NZ Super win lifts interest in Northern Trust
(Pictured:Wayne Bowers)
Northern Trust Global Investments has not had a lot of exposure to Australia, unlike its securities services sister company. But interest in the firm recently increased following its being awarded four mandates by New Zealand Superannuation Fund.
Wayne Bowers, Northern Trust’s international (non-US) CIO, says that international growth has been a focus over the past 10 years and he believes the firm has done a good job expanding in Asia, which still services the Australian market, although Northern’s securities servicing business has 86 people in Melbourne.
Bert Rebelo, the Hong Kong-based head of institutional business for the region, says he expects to be spending more time in Australia as interest increases. He attended the ASFA conference in Perth this month and is looking to sponsor one or two events in Australia next year.
Northern completed last year the build on its new equity trading platform based in Hong Kong, which is only its third in the world after London and the Chicago head office. This allows 24/6 trading.
Northern manages about US$850 billion globally, of which almost half is indexed and US$300 billion is in fixed interest. It has US$69 billion in active strategies and US$38 billion in a multi-manager offering.
Bowers says that Northern’s clients tend to be among the largest institutional investors, such as other sovereign wealth funds, central banks and big pension funds. “They are not so interested in brand awareness,” he says. “They are more interested in capabilities. We like to have people on the ground regularly but it doesn’t have to be all the time.”
Two trends among investors suit Northern’s core business: smart beta and ESG-aware investing. Smart beta is not new, although the name seems to have recently struck a chord with investors, following some disappointment with active management after the global crisis. Ironically, following the resurgence in markets last year, now is probably the time to renew the search for alpha. Nevertheless, according to a survey of 50 big investors around the world, undertaken by Northern Trust, 32 per cent already had some of their money managed to alternative indices, such as non-cap-weighted benchmarks.

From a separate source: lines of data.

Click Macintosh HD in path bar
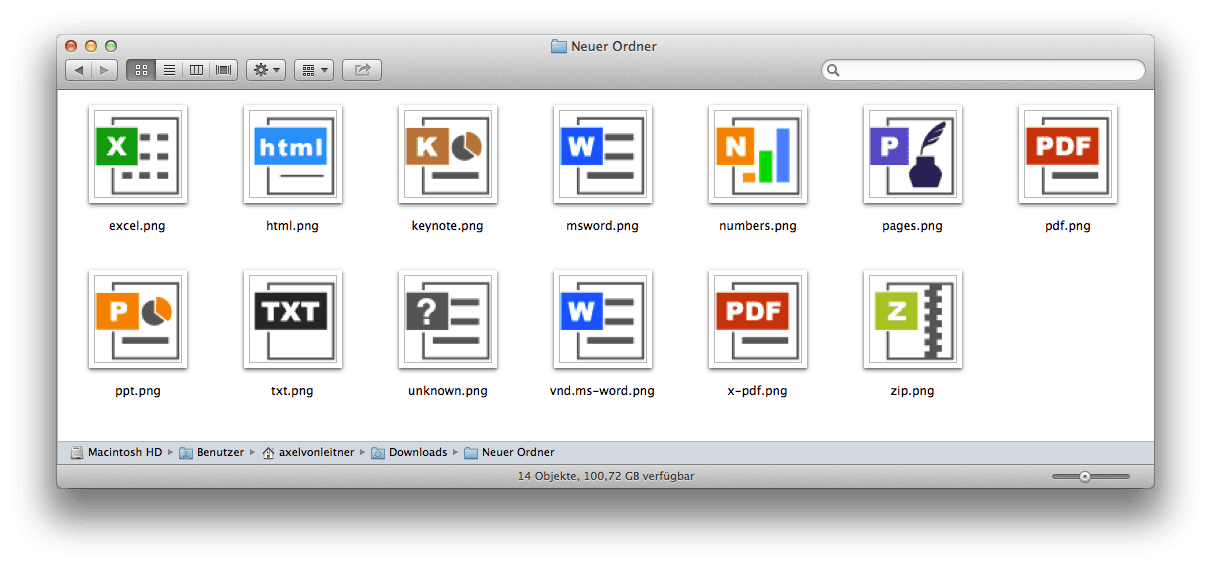This screenshot has height=567, width=1211. 124,452
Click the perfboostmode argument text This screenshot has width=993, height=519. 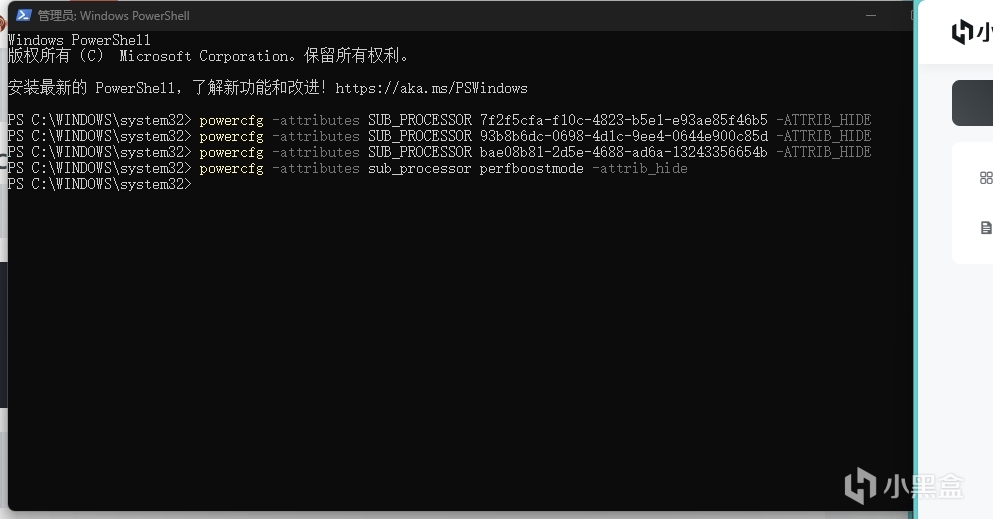click(x=531, y=168)
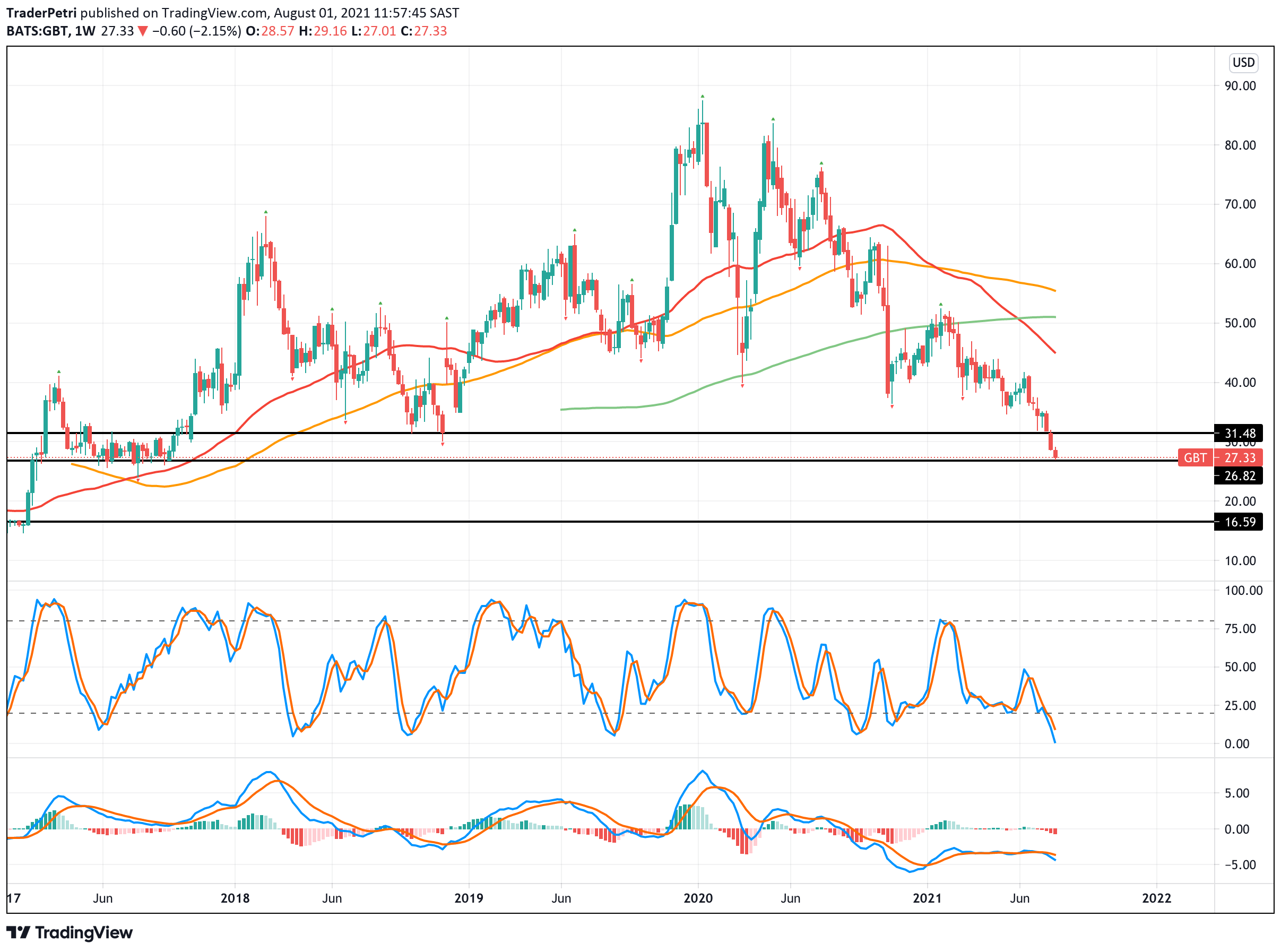
Task: Click the 2022 label on the time axis
Action: (1156, 898)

Bowers says: “The big Nordic funds really led the way with alpha/beta separation about eight or nine years ago. That was a key alignment for us.” The firm this year launched an emerging markets equity fund with an ESG screen. It had to make its own index to do so.
The NZ Super mandates, which are also passive, are global large cap, global small cap, developed emerging markets and REITs. NZ Super, which necessarily has a high proportion of international investments, has almost two-thirds of it’s A$19 billion invested through index funds.
ESG is another forte for the firm but Bowers points out that individual preferences are important with ESG mandates. “For instance, we tend to focus on the ‘G’ (governance) with our emerging markets equities funds because that’s traditionally been seen as an issue in some countries … It needs to be locally relevant.”
According to Northern’s research almost 50 per cent of European funds now have ESG-aware mandates or integrate ESG principles across their portfolios. This compares with only 11 per cent in the US and 9 per cent through Asia. Bowers believes Australia is probably close to the European level of acceptance.
“We’re well suited to it because we produce risk-themed investment approaches,” he says. “And that’s for fixed interest as well as equities, both active and passive.”